(Beginning of The input)

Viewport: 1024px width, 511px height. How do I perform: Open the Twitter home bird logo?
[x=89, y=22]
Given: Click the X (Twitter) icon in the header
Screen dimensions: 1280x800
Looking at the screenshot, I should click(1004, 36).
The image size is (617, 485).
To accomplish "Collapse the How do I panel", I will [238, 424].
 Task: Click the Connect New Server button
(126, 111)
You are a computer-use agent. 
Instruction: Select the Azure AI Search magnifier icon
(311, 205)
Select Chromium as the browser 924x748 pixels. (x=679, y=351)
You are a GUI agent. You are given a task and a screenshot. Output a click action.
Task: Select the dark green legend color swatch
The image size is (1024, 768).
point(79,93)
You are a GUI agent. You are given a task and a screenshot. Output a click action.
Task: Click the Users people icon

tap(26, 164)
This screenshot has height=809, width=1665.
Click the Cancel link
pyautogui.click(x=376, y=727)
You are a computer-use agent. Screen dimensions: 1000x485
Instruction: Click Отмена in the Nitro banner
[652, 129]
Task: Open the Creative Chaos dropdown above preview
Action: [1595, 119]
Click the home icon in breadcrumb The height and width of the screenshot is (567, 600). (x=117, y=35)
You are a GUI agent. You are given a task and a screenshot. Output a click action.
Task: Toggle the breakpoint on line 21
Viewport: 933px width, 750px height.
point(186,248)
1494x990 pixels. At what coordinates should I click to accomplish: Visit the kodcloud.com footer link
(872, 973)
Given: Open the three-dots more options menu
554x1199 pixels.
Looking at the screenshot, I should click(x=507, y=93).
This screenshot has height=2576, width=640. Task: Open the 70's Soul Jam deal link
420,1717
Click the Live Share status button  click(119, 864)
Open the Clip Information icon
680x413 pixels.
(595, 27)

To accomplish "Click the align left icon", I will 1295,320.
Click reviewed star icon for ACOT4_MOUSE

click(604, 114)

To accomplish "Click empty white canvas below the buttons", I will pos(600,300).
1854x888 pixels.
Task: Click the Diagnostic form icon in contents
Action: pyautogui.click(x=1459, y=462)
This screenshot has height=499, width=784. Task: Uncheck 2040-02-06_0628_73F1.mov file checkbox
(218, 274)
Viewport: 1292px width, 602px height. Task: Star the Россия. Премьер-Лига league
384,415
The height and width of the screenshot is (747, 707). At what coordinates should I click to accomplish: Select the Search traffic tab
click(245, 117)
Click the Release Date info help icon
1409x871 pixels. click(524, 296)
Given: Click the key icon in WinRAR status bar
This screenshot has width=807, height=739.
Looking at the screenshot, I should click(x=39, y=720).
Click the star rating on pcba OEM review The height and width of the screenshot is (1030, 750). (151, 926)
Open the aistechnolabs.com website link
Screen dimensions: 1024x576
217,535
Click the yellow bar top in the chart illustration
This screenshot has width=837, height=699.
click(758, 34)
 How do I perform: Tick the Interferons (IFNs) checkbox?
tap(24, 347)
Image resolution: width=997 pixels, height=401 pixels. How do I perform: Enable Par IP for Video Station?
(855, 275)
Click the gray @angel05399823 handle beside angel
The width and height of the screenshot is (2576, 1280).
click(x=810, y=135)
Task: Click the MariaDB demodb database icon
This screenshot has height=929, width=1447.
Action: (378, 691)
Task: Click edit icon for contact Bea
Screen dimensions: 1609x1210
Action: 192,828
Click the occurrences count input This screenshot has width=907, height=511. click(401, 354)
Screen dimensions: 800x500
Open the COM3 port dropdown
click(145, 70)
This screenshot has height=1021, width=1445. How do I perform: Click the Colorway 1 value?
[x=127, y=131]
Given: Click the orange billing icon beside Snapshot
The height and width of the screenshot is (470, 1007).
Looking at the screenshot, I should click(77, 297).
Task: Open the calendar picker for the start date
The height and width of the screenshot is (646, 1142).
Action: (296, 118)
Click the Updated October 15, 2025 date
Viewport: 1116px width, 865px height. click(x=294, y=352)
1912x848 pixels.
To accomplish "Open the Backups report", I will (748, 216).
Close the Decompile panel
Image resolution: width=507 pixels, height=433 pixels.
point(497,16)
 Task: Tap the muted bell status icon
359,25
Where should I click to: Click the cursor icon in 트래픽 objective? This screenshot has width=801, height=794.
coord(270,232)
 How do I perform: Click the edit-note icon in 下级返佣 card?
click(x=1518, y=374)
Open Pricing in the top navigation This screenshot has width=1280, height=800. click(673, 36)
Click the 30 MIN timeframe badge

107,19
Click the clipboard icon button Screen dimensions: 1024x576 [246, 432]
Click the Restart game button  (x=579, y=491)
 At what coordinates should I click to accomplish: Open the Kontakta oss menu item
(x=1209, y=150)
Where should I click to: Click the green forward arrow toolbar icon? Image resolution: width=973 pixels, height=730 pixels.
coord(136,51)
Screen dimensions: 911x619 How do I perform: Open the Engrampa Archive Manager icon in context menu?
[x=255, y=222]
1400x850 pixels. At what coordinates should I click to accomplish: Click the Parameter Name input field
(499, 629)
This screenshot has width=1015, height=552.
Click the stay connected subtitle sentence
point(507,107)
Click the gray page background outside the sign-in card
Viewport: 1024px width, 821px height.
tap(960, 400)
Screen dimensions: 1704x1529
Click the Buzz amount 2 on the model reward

(End of The input)

Task brief => One line above contains "Screen dimensions: 911x619". Output that line and each one after it, word for word, and nothing else.

Problem solution =>
Screen dimensions: 911x619 How do I perform: Open the Engrampa Archive Manager icon in context menu?
[x=255, y=222]
1400x850 pixels. At what coordinates should I click to accomplish: Click the Parameter Name input field
(499, 629)
This screenshot has width=1015, height=552.
Click the stay connected subtitle sentence
point(507,107)
Click the gray page background outside the sign-in card
Viewport: 1024px width, 821px height.
tap(960, 400)
Screen dimensions: 1704x1529
Click the Buzz amount 2 on the model reward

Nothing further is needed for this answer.